Nobel laureate to discuss ‘space’ at BEYOND lecture
Quantum chromodynamics, axions and anyons fill physicist Frank Wilczek’s world. The Nobel laureate will bring that world to Arizona State University Jan. 21 for this year’s signature lecture presented by the BEYOND Center for Fundamental Concepts in Science. Titled “What is space?” Wilczek’s lecture will be presented at 7:30 p.m. in Neeb Hall on ASU’s Tempe campus.
“The BEYOND annual lecture challenges one of the world’s leading intellectuals to think beyond the confines of their specialism, and to offer new insights into science, philosophy or futurology,” says Paul Davies, a theoretical physicist, cosmologist and founding director of the BEYOND Center in ASU’s College of Liberal Arts and Sciences.
Wilczek is the Herman Feshbach professor of physics at the Massachusetts Institute of Technology. He won the 2004 Nobel Prize in physics for the discovery of asymptotic freedom in the theory of the strong interaction, a prize shared with David J. Gross, a professor he met as a graduate student at Princeton, and H. David Politzer.
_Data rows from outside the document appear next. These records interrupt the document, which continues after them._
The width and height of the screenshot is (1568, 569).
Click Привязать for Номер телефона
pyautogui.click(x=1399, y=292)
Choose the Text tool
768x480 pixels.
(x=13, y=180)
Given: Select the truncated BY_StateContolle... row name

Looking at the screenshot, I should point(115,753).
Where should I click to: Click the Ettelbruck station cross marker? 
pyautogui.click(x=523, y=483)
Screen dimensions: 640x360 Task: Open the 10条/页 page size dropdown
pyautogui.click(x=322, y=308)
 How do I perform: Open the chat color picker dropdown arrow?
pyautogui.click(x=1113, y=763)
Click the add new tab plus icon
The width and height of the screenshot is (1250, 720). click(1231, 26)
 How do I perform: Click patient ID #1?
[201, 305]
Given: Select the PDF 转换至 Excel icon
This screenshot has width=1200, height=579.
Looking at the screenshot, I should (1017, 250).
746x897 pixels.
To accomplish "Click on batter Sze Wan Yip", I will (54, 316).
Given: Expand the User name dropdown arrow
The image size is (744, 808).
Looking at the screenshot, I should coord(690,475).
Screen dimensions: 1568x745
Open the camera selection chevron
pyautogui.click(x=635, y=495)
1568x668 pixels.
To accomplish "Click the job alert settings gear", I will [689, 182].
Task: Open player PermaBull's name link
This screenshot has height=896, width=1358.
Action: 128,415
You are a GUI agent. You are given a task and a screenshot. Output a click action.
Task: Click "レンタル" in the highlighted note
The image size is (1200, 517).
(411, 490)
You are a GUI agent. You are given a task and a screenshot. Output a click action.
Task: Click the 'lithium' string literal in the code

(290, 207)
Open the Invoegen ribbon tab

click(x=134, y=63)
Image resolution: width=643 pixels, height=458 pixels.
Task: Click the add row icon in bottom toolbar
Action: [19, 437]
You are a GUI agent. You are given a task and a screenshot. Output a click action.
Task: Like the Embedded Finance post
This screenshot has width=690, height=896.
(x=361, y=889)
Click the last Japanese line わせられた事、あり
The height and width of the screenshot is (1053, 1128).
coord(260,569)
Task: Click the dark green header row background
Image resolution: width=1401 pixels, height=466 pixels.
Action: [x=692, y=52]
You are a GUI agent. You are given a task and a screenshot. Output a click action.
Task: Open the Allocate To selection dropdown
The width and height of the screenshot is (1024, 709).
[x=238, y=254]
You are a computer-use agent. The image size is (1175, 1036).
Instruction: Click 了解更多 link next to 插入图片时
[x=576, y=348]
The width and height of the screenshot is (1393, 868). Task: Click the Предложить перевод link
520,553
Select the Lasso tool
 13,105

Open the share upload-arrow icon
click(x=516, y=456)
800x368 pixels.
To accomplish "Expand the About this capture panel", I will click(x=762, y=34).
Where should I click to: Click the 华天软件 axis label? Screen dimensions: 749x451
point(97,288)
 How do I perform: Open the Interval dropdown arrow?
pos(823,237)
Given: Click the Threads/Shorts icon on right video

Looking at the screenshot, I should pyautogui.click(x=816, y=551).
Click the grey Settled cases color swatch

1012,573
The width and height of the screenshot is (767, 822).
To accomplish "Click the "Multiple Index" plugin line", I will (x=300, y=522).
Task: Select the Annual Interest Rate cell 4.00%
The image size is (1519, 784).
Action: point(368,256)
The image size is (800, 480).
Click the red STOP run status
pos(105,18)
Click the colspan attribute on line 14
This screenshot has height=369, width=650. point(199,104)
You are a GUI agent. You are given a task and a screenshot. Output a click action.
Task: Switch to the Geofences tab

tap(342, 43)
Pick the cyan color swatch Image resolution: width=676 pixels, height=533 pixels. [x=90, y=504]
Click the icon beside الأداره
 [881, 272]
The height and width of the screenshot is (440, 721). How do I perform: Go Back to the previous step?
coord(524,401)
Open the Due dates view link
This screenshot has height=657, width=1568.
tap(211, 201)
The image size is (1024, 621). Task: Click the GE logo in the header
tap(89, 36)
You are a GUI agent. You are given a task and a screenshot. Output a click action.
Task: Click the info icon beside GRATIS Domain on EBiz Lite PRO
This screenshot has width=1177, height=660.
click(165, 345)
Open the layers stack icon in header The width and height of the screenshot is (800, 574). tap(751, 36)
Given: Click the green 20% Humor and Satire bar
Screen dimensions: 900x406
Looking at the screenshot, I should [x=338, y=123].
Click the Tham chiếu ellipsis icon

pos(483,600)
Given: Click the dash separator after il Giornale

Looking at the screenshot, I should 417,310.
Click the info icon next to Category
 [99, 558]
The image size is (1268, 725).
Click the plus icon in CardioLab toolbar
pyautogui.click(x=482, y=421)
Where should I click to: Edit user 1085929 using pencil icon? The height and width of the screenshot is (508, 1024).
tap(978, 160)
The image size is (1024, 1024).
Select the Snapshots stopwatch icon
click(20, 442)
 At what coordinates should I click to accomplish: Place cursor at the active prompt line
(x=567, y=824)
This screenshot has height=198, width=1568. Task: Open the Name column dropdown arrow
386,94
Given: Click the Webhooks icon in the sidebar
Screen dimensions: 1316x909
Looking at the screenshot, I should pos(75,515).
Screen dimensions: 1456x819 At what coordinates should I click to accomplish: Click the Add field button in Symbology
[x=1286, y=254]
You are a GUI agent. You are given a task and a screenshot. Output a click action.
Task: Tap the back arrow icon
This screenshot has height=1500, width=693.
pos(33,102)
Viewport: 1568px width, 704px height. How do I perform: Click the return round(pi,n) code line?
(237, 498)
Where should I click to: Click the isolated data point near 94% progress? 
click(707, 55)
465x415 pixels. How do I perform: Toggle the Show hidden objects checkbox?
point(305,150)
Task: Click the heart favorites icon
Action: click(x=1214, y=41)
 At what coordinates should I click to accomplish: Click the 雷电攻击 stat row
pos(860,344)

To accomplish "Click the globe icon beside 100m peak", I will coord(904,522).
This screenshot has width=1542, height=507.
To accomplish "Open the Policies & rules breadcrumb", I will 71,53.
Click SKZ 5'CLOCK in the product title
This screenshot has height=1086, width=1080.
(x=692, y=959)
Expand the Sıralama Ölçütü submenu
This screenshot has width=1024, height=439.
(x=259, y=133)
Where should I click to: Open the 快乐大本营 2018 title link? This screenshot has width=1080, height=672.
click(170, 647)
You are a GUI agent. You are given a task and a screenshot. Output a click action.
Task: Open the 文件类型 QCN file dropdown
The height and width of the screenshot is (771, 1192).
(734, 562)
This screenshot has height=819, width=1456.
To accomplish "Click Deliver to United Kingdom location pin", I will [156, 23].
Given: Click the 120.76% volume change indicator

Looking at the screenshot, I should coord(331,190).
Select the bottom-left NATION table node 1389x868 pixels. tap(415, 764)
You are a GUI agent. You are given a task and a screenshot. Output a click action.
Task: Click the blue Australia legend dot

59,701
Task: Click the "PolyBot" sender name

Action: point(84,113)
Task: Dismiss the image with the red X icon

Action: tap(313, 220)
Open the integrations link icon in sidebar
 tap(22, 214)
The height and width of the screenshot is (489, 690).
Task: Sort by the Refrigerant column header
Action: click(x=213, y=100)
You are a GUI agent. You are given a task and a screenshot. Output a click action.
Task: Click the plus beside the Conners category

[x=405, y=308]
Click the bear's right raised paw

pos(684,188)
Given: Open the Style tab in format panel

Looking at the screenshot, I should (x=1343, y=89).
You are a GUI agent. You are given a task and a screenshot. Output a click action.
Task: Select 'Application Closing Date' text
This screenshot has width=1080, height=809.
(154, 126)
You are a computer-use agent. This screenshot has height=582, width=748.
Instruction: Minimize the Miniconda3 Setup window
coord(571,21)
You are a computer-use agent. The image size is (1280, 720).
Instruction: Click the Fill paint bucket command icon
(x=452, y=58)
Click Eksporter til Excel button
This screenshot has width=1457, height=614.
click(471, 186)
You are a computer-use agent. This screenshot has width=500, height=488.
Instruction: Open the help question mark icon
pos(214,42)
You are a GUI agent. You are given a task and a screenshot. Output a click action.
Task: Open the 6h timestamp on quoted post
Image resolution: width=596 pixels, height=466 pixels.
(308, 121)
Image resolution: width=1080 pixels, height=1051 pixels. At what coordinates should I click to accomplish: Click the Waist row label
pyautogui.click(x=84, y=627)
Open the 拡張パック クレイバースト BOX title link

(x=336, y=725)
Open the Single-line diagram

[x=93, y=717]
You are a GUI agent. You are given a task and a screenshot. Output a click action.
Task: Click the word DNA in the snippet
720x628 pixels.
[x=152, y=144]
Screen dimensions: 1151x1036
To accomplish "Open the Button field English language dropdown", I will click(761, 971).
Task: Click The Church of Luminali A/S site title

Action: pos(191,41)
In the autobiography prepared for the 2004 Nobel Prize ceremonies and lecture, Wilczek noted his life-long love affair with “all kinds of puzzles, games and mysteries.” He wrote of childhood memories that ultimately led to his career in physics. The Queens, N.Y., native recalled growing up during the Cold War in the family’s city apartment filled with old radios, early-model televisions and textbooks that his father, who worked in electronics, used for night classes.
“Space exploration was a new and exciting prospect, nuclear war a frightening one; both were ever-present in newspapers, TV, and movies. At school, we had regular air raid drills. All this made a big impression on me. I got the idea that there was secret knowledge that, when mastered, would allow mind to control matter in seemingly magical ways,” he wrote in the autobiography that later was published in the book series “Les Prix Nobel/Nobel Lectures.”
Wilczek studied mathematics at the University of Chicago and took a class in symmetry and group theory in physics with Peter Freund in his final term. When he moved to Princeton University as a graduate student in mathematics, he “kept a close eye on what was going on in physics” and started talking with Gross.
According to Wilczek, that’s when his “proper career as a physicist began.” After earning a doctorate from Princeton, Wilczek spent time on the faculty there and at the Institute for Advanced Study, as well as at the Institute for Theoretical Physics at the University of California, Santa Barbara, now the Kavli Institute for Theoretical Physics.
Wilczek, who is known, among other things, for the discovery of asymptotic freedom, the development of quantum chromodynamics (QCD), the invention of axions, and the exploration of new kinds of quantum statistics (anyons), also is an author of several books.
His latest book is “The Lightness of Being,” published in 2008. It was called “a lively, playful, and inventive tour de force” by Lawrence Krauss, an ASU professor, director the Origins Initiative and deputy director of the BEYOND Center.
Wilczek wrote “Longing for the Harmonies,” an exposition of modern physics that he wrote with his wife Betsy Devine. It was named a New York Times Notable Book of the Year. He is the author of “Fantastic Realities,” a collection of his short pieces on wide-ranging topics, which concludes with a family’s-eye view of the Nobel adventures, drawn from his wife’s blog.
The BEYOND lecture is free and open to the public. Entry is on a first come, first served basis. C.A.R.T. services will be available. More information at 480.965.3240 or http://beyond.asu.edu. Online maps of the Tempe campus and parking facilities are at: www.asu.edu/map.
The BEYOND Center for Fundamental Concepts in Science is a pioneering international research center established in 2006 at ASU. This “cosmic think tank” is specifically dedicated to confronting the big questions raised by advances in fundamental science, and facilitating new research initiatives that transcend traditional subject categories.